**Source document:**
-- -- --

Interface

Between Heaven and Earth

Koinonia

Robin led the meeting in Don’s absence on vacation.

[Editor’s note: I have taken the liberty of expanding and clarifying my remarks here. Droit d’éditeur!—David]

 

Robin: The Greek word koinonia is commonly used to mean “community” but it is really a specialized form of community that involves intimacy and identifies the idealized state of fellowship and community that the Christian church is supposed to have. The word is used within the Christian Church to participate, as Paul says, in the Communion of—in this manner it identifies the idealized state of fellowship and community that should exist—Communion.

What do we understand by intimacy? Can there be intimacy without a relationship? Does growing intimacy strengthen a relationship?

We think of marriage as being the closest form of intimacy, and it is supposed to be an example of how close our relationship could be with God. In fact he called the church his bride. So koinonia is not just strangers on the fringe of community but people one gets to know intimately—and therefore to respect their ideas, opinions, and feelings, even though they might not match one’s own at all.

-- -- --

**Data provided:**
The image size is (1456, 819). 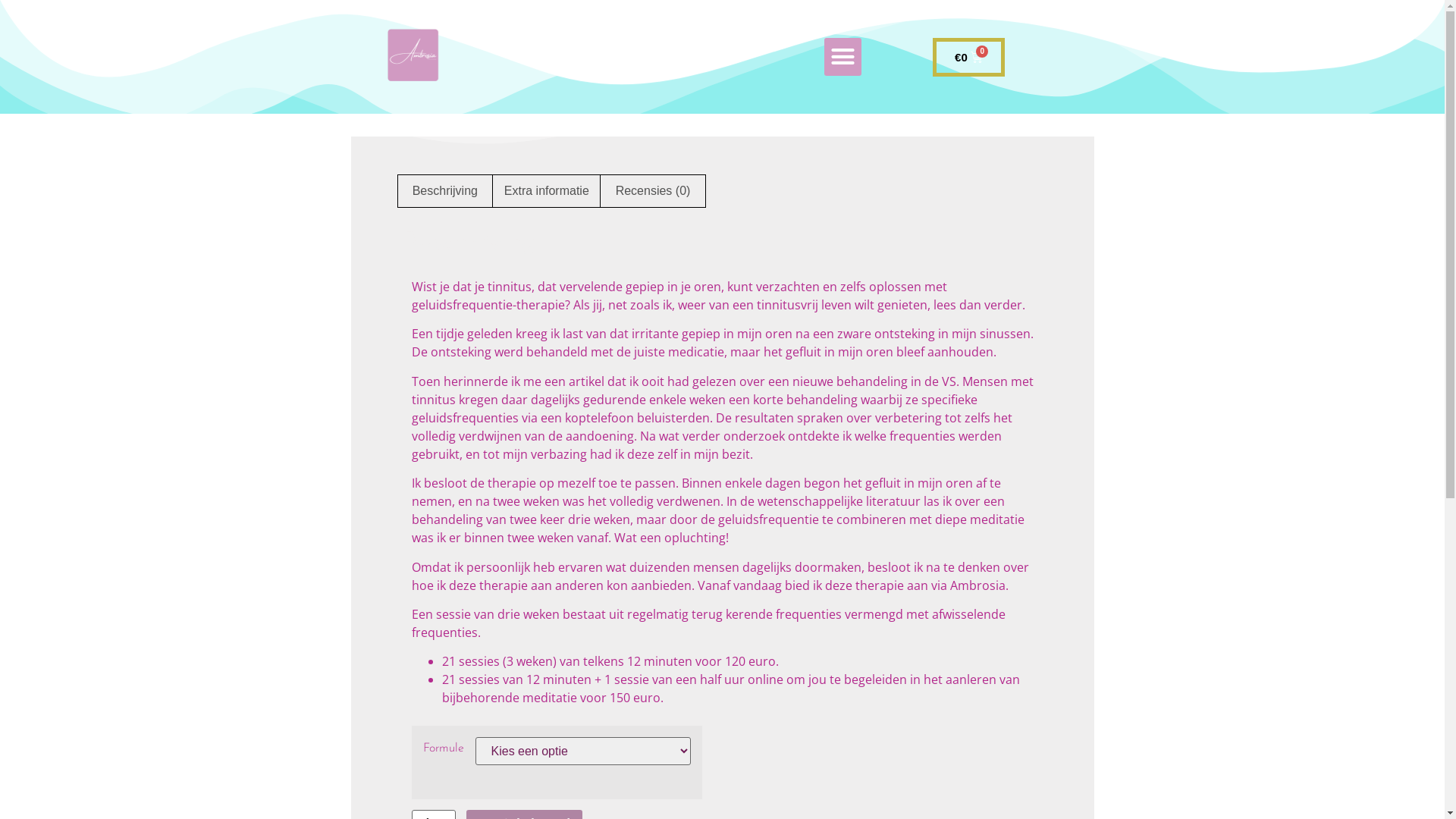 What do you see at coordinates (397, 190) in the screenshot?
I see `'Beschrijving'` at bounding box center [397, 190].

-- -- --

**Tasks:**
(A) Translate this sentence from the koinonia discussion into Spanish: "We think of marriage as being the closest form of intimacy, and it is supposed to be an example of how close our relationship could be with God."
(B) Carry on the koinonia discussion from the point where it stops.

**Answers for the tasks:**
(A) Pensamos en el matrimonio como la forma más cercana de intimidad, y se supone que es un ejemplo de lo cercana que podría ser nuestra relación con Dios.

(B)
Harry: If you try to create a marker, or a flag, that defines community, you are stating a belief that leads automatically to pseudo community. True community is simpler than we think. Friendship subsumes community. Out of friendship, you remain interested and concerned about what happens to your friends, and even the friends of one’s friend, and community grows out of that alone. Where community fails is when you give it a name and say this is what this community is and believes. I am still friends with many of my childhood acquaintances, even though we have all followed divergent paths. This is a true community that happens naturally and has no requirements.

Robin: Respect and trust might be the only requirements.

Francine: I have intimate relations with my children, and they trust me. Not all parents have such an intimate relationship with their children.

Robin: Friends develop intimacy too. Two scriptural references come to mind: Proverbs 18:24: “… there is a friend who sticks closer than a brother” and  John 15:13 (KJV): Greater love hath no man than this, that a man lay down his life for his friends.”

Harry: The average family seems not very close knit. One is closer to one’s children of course, because they are part of one. Most of my closest friends from childhood are non-believers, though they are good people with attributes we would call “Christian.” When we try to create community, it usually means we want to convert people to our beliefs, but true community doesn’t do that.

Robin: The early church had more of that ideal state, but has lost it over time.

Harry: The early church was more liberal.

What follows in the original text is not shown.